L’engagement politique d’Angela Merkel a quelque chose d’inhabituel. A la tête d’un pays fédéral et parlementariste qui accorde moins de pouvoir à l’exécutif, elle dégage une force et une sobriété dans l’exercice de ses fonctions qui traduisent un certain sens du devoir. Un sens du devoir sans éclat et sans fracas. 15 ans consécutifs à la chancellerie font d’Angela Merkel un exemple de gouvernance dans le monde entier. Une stabilité à faire pâlir d’envie la classe politique française.
Fidèle à elle-même
Pas besoin d’aller chercher très loin pour comprendre son fonctionnement politique. Il lui ressemble terriblement. Petite fille issue d’une Allemagne de l’Est délaissée par l’occident au profit du bloc soviétique, fille de pasteur protestant, son éducation n’est pas particulièrement placée sous le signe de l’opulence. Elle gagne quelques années après son accession à la chancellerie en 2005, le surnom de « Mutti », telle une mère de famille qui protège ses enfants. Les rend fiers aussi. Les premiers déplacements européens de Barack Obama et du premier ministre chinois se font à Berlin. Depuis 15 ans, aux yeux du monde, l’Europe c’est l’Allemagne et l’Allemagne c’est Merkel. S’imposer dans un milieu d’homme comme la politique, requiert un caractère bien trempé. Ses rivaux politiques le constatent régulièrement, notamment ceux de son propre camp, la CDU. Helmut Kohl connait la chanson. Exploitant un scandale financier qui jeta l’opprobre sur ce dernier, Angela Merkel prit les rênes du parti pour ne plus jamais les lâcher. Fine tacticienne politique, la CDU sans Merkel ne serait plus la CDU.
A contre-courant
"Angela Merkel est comme une vieille tante radine qui garde son sac sur ses genoux pour qu'on ne lui prenne pas son argent, mais les Allemands aiment cela", reconnaît Sigmar Gabriel, président du parti social-démocrate. D’où les hésitations de l’Allemagne lorsqu’il faut lâcher du lest et organiser un premier plan de sauvetage pour aider la Grèce en 2010. Pas dans la culture allemande de faire preuve de souplesse sur les règles budgétaires. Mais entre d’avantage d’intégration ou l’exclusion, « Mutti » fait le choix du pragmatisme en voulant consolider la zone euro.
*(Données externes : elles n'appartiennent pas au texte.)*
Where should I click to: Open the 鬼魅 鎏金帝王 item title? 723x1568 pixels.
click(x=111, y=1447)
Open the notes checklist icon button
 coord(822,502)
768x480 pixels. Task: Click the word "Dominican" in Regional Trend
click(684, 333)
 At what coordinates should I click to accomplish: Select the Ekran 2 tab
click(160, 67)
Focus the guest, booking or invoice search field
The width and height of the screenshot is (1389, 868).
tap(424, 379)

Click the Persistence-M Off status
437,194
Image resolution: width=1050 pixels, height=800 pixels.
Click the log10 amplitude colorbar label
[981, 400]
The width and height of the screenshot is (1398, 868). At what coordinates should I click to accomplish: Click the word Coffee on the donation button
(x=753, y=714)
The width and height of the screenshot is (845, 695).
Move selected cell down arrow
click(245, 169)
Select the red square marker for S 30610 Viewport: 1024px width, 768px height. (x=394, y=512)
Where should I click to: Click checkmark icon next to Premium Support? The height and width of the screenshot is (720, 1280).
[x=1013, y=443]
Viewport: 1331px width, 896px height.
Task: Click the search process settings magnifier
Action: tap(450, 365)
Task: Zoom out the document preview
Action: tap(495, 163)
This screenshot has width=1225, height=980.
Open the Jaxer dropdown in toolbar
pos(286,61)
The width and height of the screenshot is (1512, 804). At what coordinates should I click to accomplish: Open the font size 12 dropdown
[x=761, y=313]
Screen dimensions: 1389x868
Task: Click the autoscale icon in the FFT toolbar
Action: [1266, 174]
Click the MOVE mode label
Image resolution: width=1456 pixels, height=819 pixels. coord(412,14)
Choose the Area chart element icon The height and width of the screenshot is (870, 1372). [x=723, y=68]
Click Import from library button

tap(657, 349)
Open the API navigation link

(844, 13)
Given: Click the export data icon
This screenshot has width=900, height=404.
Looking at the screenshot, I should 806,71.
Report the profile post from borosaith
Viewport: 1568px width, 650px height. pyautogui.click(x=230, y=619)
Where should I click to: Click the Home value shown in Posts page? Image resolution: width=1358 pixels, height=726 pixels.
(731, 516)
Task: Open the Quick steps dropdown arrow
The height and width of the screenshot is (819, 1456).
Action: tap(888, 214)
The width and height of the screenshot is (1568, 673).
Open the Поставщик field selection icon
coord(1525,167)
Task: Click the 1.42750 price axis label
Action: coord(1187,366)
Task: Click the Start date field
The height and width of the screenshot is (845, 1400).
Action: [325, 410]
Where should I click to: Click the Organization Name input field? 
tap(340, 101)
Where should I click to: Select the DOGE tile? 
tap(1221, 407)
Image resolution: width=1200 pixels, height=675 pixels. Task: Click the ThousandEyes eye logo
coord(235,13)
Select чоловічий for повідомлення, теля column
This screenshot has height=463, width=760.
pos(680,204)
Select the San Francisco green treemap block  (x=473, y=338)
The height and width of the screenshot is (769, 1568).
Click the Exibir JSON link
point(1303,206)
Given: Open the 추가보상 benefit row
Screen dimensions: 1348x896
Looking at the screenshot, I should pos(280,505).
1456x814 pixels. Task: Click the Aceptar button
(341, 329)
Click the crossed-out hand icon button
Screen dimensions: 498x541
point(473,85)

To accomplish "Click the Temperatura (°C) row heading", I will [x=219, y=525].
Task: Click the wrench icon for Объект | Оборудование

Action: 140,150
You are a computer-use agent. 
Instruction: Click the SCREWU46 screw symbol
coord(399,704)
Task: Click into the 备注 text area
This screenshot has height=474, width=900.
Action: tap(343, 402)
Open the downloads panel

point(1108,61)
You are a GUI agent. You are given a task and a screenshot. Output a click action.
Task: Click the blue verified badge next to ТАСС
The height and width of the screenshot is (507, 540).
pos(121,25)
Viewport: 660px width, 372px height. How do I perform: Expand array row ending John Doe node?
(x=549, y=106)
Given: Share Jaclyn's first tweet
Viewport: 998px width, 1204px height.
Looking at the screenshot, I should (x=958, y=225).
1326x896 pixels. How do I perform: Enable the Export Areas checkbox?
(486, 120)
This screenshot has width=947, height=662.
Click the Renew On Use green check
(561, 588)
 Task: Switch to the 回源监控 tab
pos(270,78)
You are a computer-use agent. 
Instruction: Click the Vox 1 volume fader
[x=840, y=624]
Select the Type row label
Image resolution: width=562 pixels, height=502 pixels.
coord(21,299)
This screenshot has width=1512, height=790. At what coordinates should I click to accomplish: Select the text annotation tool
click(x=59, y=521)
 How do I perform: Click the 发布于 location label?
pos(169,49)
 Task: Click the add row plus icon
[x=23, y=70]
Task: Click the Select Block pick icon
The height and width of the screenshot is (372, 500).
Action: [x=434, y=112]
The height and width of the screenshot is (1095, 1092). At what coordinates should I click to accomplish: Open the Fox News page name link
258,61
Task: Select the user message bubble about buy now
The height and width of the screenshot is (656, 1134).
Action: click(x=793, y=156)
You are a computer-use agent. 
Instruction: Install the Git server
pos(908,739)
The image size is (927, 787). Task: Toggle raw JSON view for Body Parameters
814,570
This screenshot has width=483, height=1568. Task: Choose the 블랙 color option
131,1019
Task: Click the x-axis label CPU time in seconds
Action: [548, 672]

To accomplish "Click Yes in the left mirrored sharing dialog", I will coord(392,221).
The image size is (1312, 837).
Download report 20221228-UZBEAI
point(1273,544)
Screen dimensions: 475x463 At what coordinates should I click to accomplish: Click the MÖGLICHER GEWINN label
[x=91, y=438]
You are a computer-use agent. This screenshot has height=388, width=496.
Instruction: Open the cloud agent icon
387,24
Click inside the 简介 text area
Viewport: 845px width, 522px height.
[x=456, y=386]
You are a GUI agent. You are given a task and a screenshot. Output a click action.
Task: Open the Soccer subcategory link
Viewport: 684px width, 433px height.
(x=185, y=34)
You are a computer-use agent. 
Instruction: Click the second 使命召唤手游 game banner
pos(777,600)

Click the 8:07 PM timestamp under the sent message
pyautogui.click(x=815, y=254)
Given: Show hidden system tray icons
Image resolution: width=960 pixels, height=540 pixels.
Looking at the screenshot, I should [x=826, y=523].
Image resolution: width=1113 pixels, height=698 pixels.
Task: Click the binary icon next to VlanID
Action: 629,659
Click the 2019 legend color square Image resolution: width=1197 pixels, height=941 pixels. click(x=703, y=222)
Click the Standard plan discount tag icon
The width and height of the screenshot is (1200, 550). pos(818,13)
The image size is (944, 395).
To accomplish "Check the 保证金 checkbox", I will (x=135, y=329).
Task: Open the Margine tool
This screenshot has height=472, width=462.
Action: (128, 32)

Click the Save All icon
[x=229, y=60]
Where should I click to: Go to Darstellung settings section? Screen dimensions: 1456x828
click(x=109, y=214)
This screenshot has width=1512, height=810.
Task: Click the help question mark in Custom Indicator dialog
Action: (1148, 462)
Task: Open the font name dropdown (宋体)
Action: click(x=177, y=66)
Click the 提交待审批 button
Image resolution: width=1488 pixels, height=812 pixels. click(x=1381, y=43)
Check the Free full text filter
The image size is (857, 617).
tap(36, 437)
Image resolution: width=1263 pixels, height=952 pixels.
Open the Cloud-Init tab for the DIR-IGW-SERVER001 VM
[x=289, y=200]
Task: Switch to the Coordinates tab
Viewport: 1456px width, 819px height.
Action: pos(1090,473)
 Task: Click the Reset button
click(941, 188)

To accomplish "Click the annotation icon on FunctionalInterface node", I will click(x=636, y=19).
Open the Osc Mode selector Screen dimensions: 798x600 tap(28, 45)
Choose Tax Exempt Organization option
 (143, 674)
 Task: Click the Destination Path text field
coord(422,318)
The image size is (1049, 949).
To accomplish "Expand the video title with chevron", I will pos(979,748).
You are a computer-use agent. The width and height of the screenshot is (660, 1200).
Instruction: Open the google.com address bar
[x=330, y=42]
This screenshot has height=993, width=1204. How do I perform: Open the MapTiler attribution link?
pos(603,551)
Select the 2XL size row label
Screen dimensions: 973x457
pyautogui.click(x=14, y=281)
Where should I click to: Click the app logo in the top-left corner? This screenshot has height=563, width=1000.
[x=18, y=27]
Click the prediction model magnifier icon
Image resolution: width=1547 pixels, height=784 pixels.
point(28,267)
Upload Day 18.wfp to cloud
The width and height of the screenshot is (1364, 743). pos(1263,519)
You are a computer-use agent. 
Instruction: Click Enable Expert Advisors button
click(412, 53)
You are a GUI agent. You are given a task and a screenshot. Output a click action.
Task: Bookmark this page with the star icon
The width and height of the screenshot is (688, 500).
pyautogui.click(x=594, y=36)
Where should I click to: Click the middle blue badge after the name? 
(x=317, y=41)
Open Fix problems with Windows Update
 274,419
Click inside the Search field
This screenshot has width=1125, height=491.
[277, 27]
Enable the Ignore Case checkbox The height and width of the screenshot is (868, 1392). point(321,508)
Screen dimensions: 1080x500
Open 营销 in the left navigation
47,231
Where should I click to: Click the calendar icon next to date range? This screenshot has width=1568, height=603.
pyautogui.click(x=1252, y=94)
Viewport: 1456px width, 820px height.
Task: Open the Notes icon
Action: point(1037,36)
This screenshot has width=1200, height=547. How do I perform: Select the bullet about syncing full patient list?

A contre-courant de sa personnalité, l’audace fait partie de son panel de qualité politicienne. La décision, en 2011, de sortir du nucléaire. Réforme la plus emblématique, inattendue et politiquement inflammable. Décision qui était loin de faire l’unanimité, surtout au sein de son propre parti. Prendre le risque de se couper de sa base électorale sans pour autant séduire les écolos, c’est aussi cela Angela Merkel.
A contre-courant de son électorat. Prise de risque historique quand elle décide d’ouvrir les frontières de son pays à des centaines de milliers de demandeurs d’asile, syriens et Irakiens. Peur de l’islam et des attentats, la crise migratoire inquiète l’opinion et une partie de son électorat conservateur se détourne de la CDU pour migrer vers la formation d’extrême droite de l’AFD qui fait son entrée historique au parlement en septembre 2017. Sacrément culotée pour une femme qualifiée de « prudente ».
Sans avoir réellement préparé sa succession, Angela Merkel est une véritable place forte de l’échiquier politique international. La culture du compromis de la chancelière et le modèle allemand de la décentralisation font partie des secrets de sa longévité. Les allemands se souviendront longtemps de « leur vielle tante radine ».